Why? The higher the rank, the lower the stress and chances for illness.

But why?

Even though these high-ranked employees faced many demands in their job, they enjoyed more control over their tasks, how they did them, and when.

This kind of autonomy needs to apply to all your employees. Instead of looking over their shoulders and being a helicopter, give your employees control over their tasks. You can still provide priorities and task deadlines but let them choose what tasks to work on during their day—and how they do them.

Encourage physical activity

A sedentary lifestyle at home and work can lead to health-related issues such as back pain, which 8 out of 10 people experience at some point in their life. Encourage your employees to get up and move during the day—taking a walk, stretching at their desks, and doing yoga are all good options. If your office is onsite, provide workstations with ergonomic chairs and standing desks. If your employees work remotely, consider giving them a stipend that they can use to make their at-home workstation ergonomic.

Help avoid digital eyestrain

Thirteen hours. That is how much time the average person spends daily in front of a digital screen (computer, phone, television), including both personal and work screen time, according to the Screen Time Report. In the same report, 71% of employers estimate their employees spend three or more hours staring at a screen—and 10% estimate their employees spend ten or more hours staring at a screen.

Your employees are locked in to some kind of screen during most of their day, so encourage them to give their eyes a rest by following the 20-20-20 rule: Every 20 minutes, take a break and stare at something 20 feet away for 20 seconds.

Give a shoulder to cry on

Having social support—family and friends you can count on—directly affects health. The same is true for workplace support. Having a competitive culture that pits people against one another weakens social support. Also, having a transactional culture, where people feel like they’re just a number instead of a valued employee, further weakens that support.

Let your employees know that you and their fellow employees have their back and make your company culture one of support and empathy.
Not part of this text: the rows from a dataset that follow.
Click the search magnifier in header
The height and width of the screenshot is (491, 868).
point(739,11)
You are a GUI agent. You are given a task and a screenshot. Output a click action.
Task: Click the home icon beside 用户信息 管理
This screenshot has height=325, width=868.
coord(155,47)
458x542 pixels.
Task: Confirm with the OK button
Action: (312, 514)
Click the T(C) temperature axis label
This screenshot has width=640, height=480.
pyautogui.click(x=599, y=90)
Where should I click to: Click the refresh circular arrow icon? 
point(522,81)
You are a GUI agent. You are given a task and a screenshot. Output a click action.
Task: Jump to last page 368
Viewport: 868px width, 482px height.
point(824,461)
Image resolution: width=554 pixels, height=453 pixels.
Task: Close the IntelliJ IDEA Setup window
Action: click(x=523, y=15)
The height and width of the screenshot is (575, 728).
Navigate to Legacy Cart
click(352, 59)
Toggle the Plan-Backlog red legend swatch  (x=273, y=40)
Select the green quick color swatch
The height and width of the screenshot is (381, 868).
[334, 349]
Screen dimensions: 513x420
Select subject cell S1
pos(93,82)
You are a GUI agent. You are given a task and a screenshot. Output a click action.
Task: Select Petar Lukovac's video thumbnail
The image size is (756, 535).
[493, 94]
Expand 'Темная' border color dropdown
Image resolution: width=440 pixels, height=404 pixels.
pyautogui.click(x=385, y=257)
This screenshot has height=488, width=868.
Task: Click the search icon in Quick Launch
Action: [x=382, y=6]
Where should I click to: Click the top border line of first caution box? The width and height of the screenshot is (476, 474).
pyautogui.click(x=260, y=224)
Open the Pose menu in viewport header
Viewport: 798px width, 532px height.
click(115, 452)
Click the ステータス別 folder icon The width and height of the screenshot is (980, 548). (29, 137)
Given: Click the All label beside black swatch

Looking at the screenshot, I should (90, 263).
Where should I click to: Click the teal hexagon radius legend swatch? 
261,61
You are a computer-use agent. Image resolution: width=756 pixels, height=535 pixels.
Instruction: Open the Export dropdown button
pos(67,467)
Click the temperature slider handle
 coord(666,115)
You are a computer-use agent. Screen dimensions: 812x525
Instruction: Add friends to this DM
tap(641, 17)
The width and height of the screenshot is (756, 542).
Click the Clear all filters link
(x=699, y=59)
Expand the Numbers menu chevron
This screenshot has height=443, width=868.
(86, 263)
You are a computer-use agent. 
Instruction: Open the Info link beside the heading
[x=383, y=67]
This lets them know they can trust one another and leads to happier employees.

Don’t make people choose

Life is a trade-off between work and family commitments. Parents have school and sports commitments for their children; people have aging relatives they might need to take to doctor’s appointments. But for many people, these are stress-inducing events because they feel forced to choose between one or the other—work or family.

Make sure your employees know that family and other personal commitments are a part of life. Give them flexible schedules so they don’t miss out on important moments or appointments—because when people feel happy and fulfilled at home, it will reflect in their work.

Encourage employees to actually end the day

 

Multiple studies show that the number of hours worked does not necessarily equate to productivity. Once the workday is done, encourage your employees to clock out and enjoy their evenings and weekends with their friends and family. If your employees work remotely, encourage them to do the same and to log off their computers when the workday is done.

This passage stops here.